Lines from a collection

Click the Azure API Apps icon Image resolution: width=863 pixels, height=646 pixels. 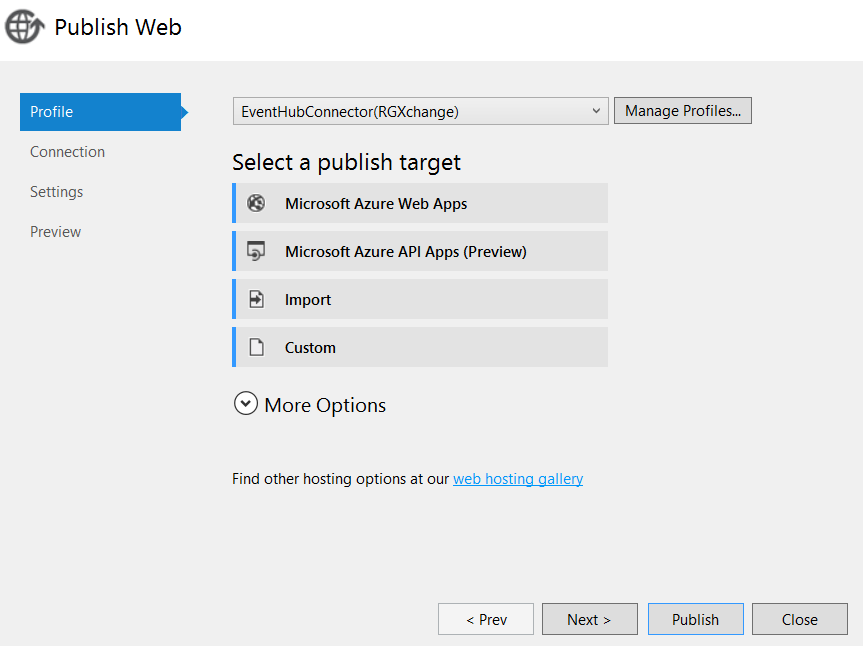coord(257,251)
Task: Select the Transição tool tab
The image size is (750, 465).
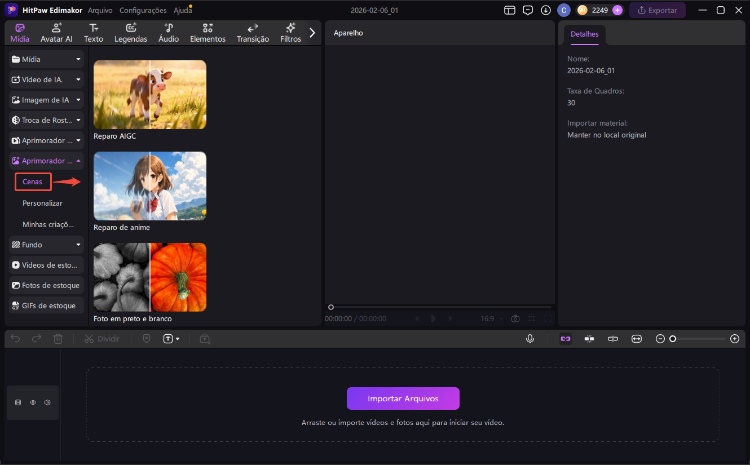Action: (252, 33)
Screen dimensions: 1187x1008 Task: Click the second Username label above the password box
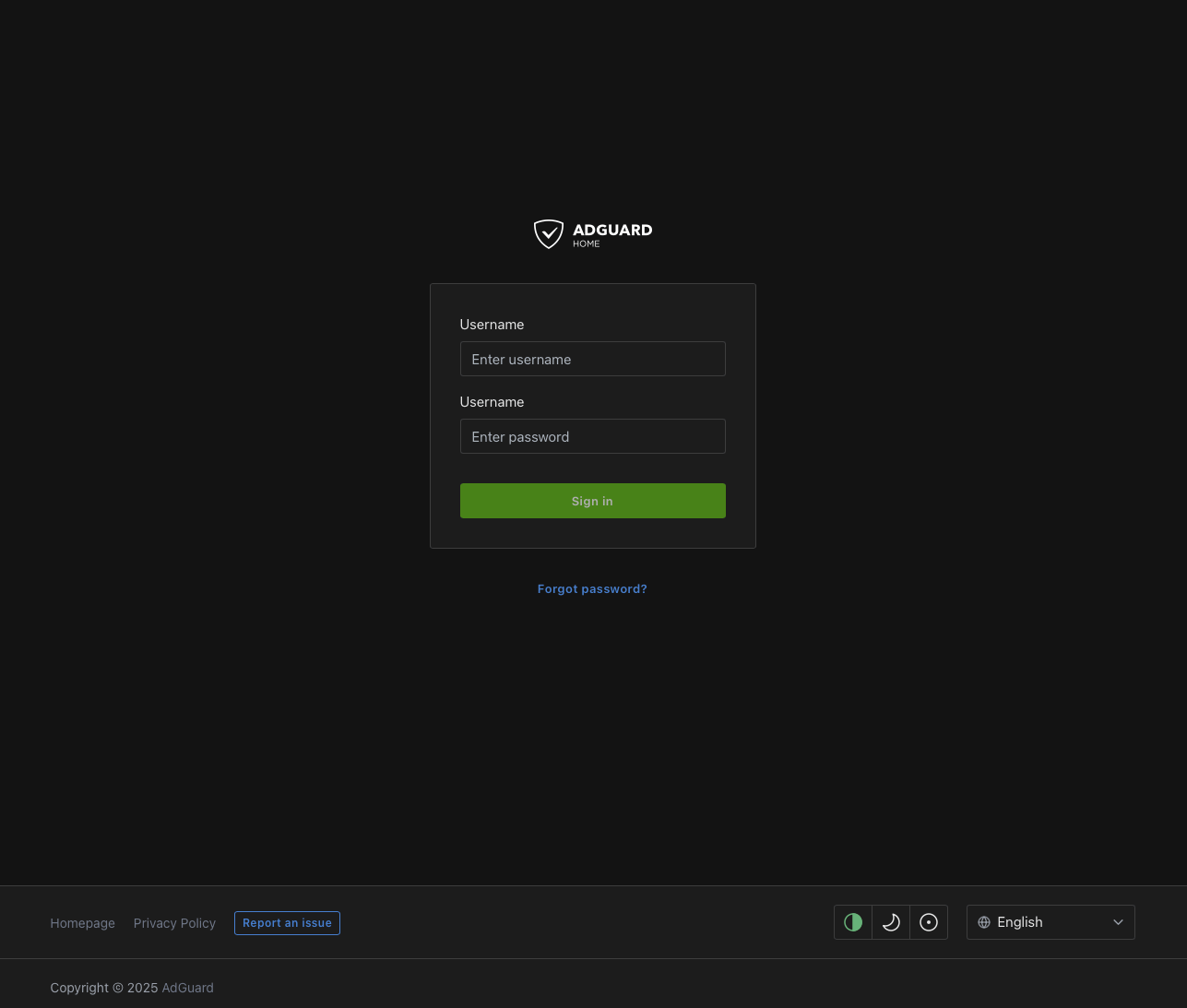492,402
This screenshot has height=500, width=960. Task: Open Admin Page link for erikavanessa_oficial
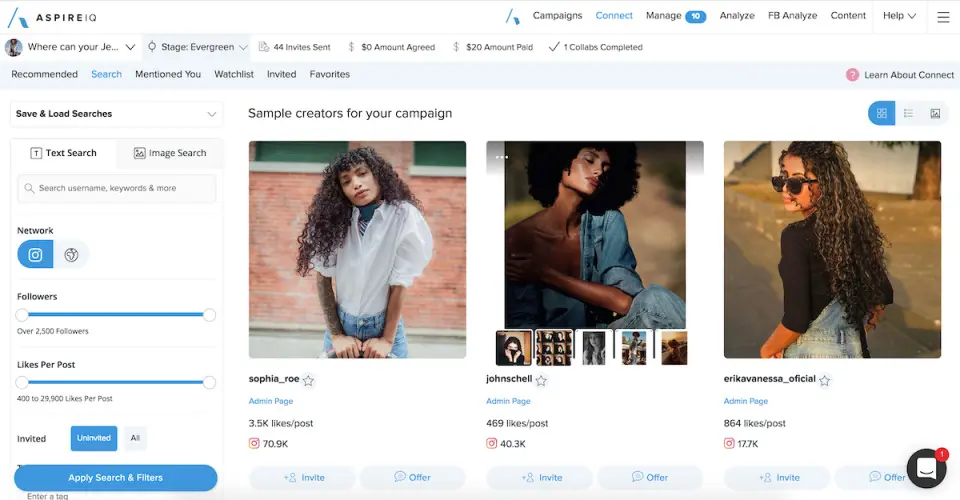745,401
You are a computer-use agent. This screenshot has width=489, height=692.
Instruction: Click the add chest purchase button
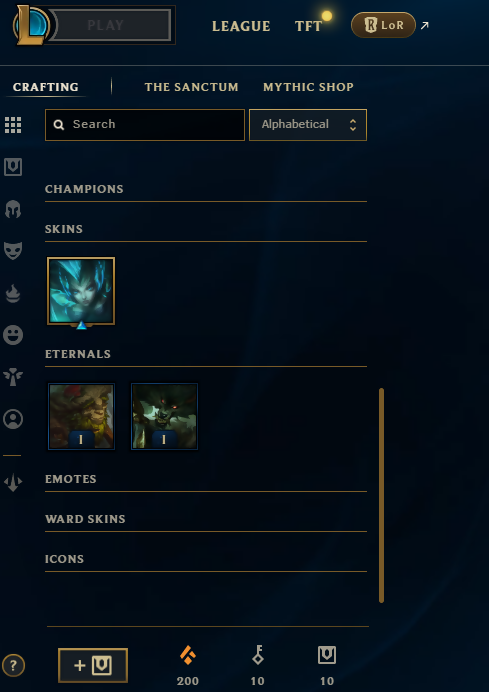93,665
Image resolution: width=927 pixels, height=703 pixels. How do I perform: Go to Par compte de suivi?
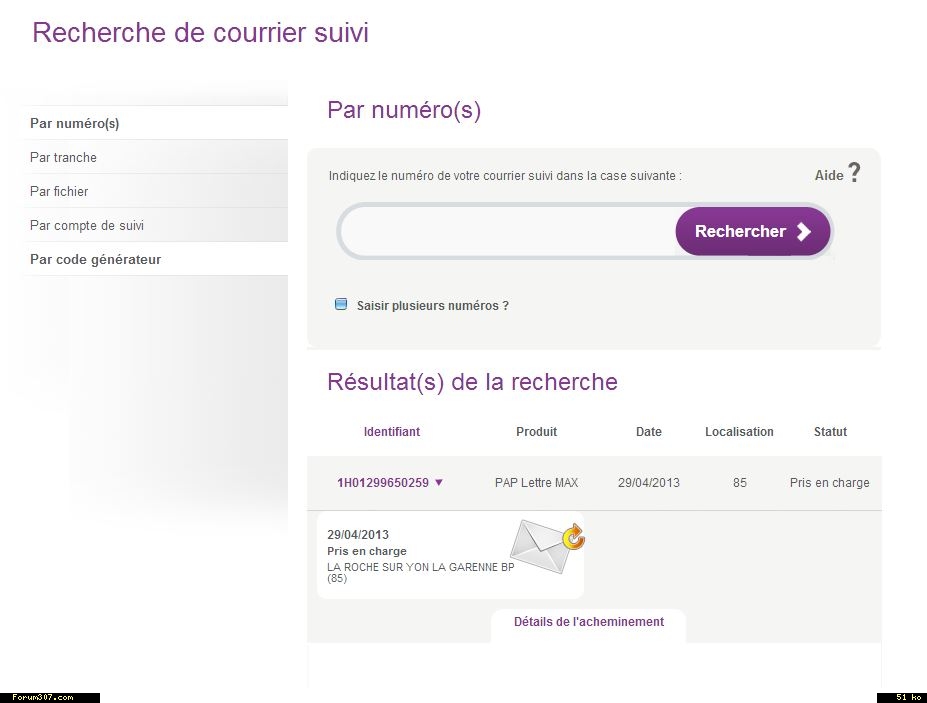click(x=87, y=225)
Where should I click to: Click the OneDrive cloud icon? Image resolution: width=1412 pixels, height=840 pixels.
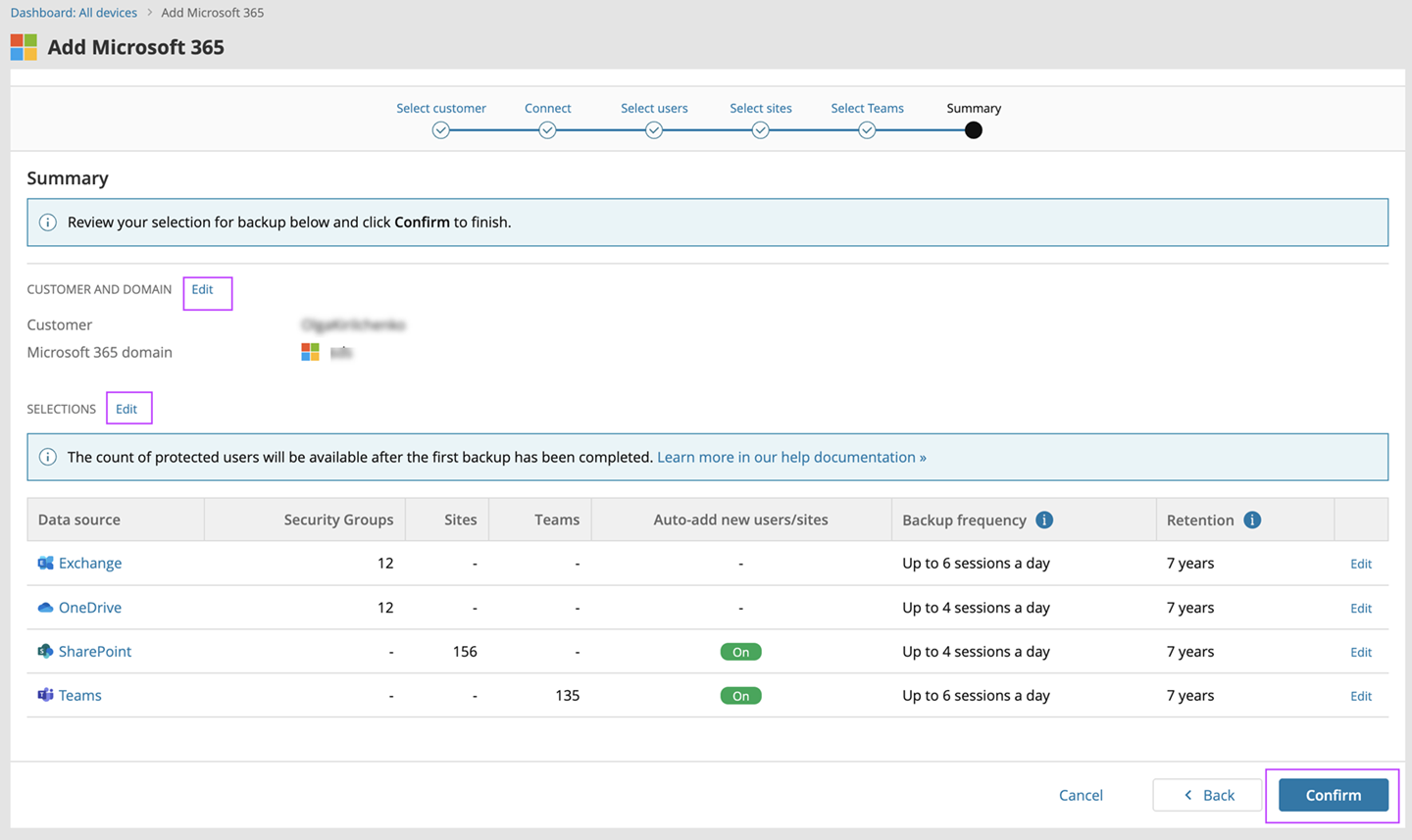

Problem to work on:
Rewrite the lines beginning at the one that contains "Screen dimensions: 1187x1008" and continuing through the last line, replacing "Task" with "Goal" and changing nothing else. Leave the pictures out of your answer.

Output of the task:
Screen dimensions: 1187x1008 Goal: Click the second Username label above the password box
492,402
This screenshot has height=500, width=960. Goal: Open Admin Page link for erikavanessa_oficial
745,401
You are a computer-use agent. This screenshot has width=489, height=692.
Instruction: Click the add chest purchase button
93,665
Image resolution: width=927 pixels, height=703 pixels. How do I perform: Go to Par compte de suivi?
click(x=87, y=225)
Where should I click to: Click the OneDrive cloud icon? Image resolution: width=1412 pixels, height=840 pixels.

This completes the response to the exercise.